Nos últimos dias um dos assuntos de grande repercussão é o “clima de volta às aulas”. Levando em conta que a sociedade ainda vivencia uma pandemia, ao passo que há uma expectativa para o retorno às aulas e manutenção das atividades presenciais, muitos pais não escondem as dúvidas frequentes a essa retomada nas instituições.
Para esclarecer e orientar as famílias e educadores, a reportagem do Bom Dia conversou com o infectologista de Erechim, Vanderlei Madalozzo, que afirma: esse período requer uma atenção especial em relação à saúde de crianças e adolescentes. “Trata-se de uma das situações que mais preocupam os órgãos de saúde, pois é uma oportunidade em que há aglomerações de pessoas e há mais de dois anos falamos sobre a necessidade de evitar esses tipos de situações. Por isso, é necessário que haja cuidados especiais não somente diante da covid-19 mas em relação a outras doenças respiratórias”, reforça o especialista.
Conforme o médico, mesmo que estejamos no verão, existem algumas viroses respiratórias que também são transmitidas da mesma maneira que a covid-19 e geram sintomas como tosse e espirros, os quais podem representar complicações em ambientes fechados e com aglomerações. “Desse modo, mais do que nunca, as escolas devem estar preparadas e acredito que todas estejam organizadas para receber esses alunos, seguindo as medidas de controle para evitar contaminações, a exemplo da disponibilização de álcool gel e a priorização de ambientes arejados”, pontua, citando que é um período diferenciado, em que a maioria das escolas adere às aulas presenciais, tornando-se, assim, uma situação nova nessa fase de retomada.
Vacina: aliada fundamental
Nesse momento, uma importante aliada de todas as faixas etárias contra a covid-19, é a vacina. No caso das crianças e adolescentes, é preciso considerar, ainda, as outras doses de rotina. “Sou um fã da vacina. O fato de termos à disposição uma medicação que, ao ser injetada no organismo é capaz de criar anticorpos para prevenir a evolução da doença, é algo fantástico. Diante disso, mais do nunca a vacinação contra a covid é essencial. Temos estudos e o exemplo de outros países da Europa, por exemplo, que fizeram a vacina e com êxito. Os possíveis efeitos colaterais, que até hoje não estão muito bem compreendidos, são muito inferiores em relação aos benefícios da vacina que permite mais segurança para nossos filhos, familiares, amigos e para todos nós”, comenta o infectologista.
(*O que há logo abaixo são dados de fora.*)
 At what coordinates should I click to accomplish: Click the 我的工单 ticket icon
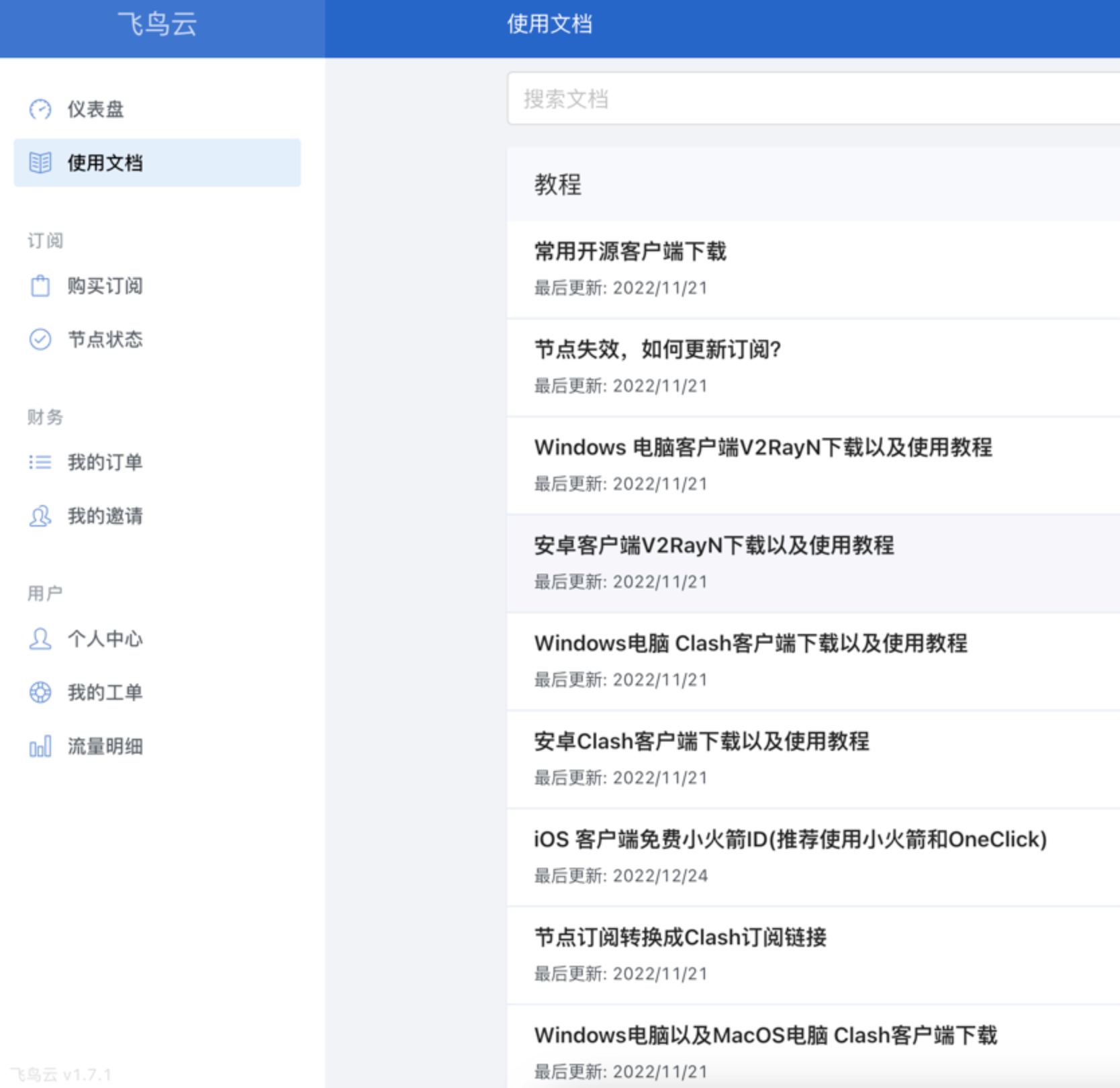tap(40, 692)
Ao mesmo tempo, há uma diminuição da circulação do vírus e, possivelmente, da formação de novas cepas. “Sempre aconselhamos as pessoas para que façam a vacina, não acreditem em fake news e, sim, no que a ciência mostra por meio de vários dados que demonstram a eficácia dos imunizantes”, enfatiza Dr. Madalozzo.
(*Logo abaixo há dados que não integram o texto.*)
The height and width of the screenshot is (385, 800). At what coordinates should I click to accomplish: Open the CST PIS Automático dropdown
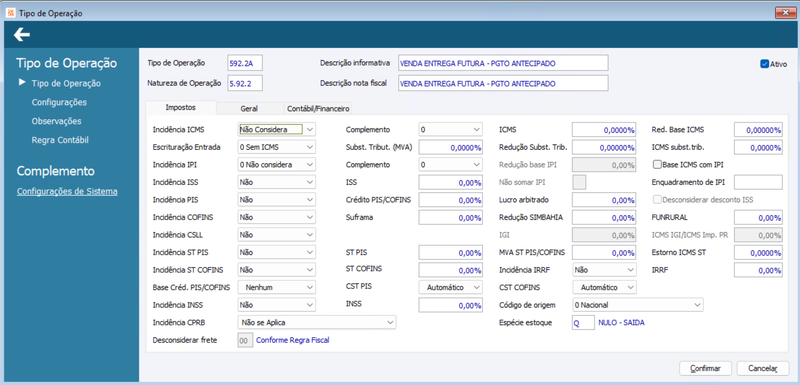pyautogui.click(x=451, y=288)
Vale ressaltar que há outras vacinas que integram o calendário e, desse modo, os pais e responsáveis precisam estar atentos aos períodos indicados e às doses que faltam.
Em caso de dúvidas, a dica é procurar um pediatra que irá esclarecer e orientar sobre a postura mais indicada. “A Sociedade Brasileira de Pediatria, de Imunizações, Infectologia e outras, do mundo todo, orientam para a adesão à vacina. São estudiosos e profissionais que estão no dia a dia das questões voltadas ao Coronavírus e combate à pandemia, fato que reafirma a importância de confiar nas pesquisas”, enaltece o médico de Erechim.
Sintomas e cuidados
Durante a conversa, o infectologista destacou outro aspecto que diz respeito a alguns sintomas característicos e o olhar redobrado dos pais. “Tivemos no início da pandemia vários quadros típicos de infecção respiratória, com tosse, febre, dor de garganta e com o passar do tempo percebemos que a covid-19 não se apresentava somente dessa maneira. Agora, com os estudos que envolvem a Ômicron, variante predominante do mundo, foi identificado que a dor de garganta seria o único sintoma. Assim, preconizamos que, quando alguém estiver com a denominada ‘síndrome gripal’, com sintomas que podem incluir: dor no corpo, um pouco de coriza, de dor de garganta, o indicado é não encaminhar para a escola e aguardar por pelo menos 24 horas em casa”, mencionou.
Se no outro dia os sintomas permanecerem, o indicado é procurar um médico ou fazer o exame a partir do terceiro dia. “A testagem é muito importante. Sabemos que há questões como a dificuldade financeira, mas temos o serviço público que também oferece os testes, conforme protocolos de atendimento”, acrescentou o especialista.
Em um cenário de dúvidas e questionamentos o que não deve ser esquecida é a preocupação com o cuidado de si e do próximo. Dessa maneira, todas as ações evidenciadas pelos especialistas, pode ser motivo de esperança e retomada oficial de atividades.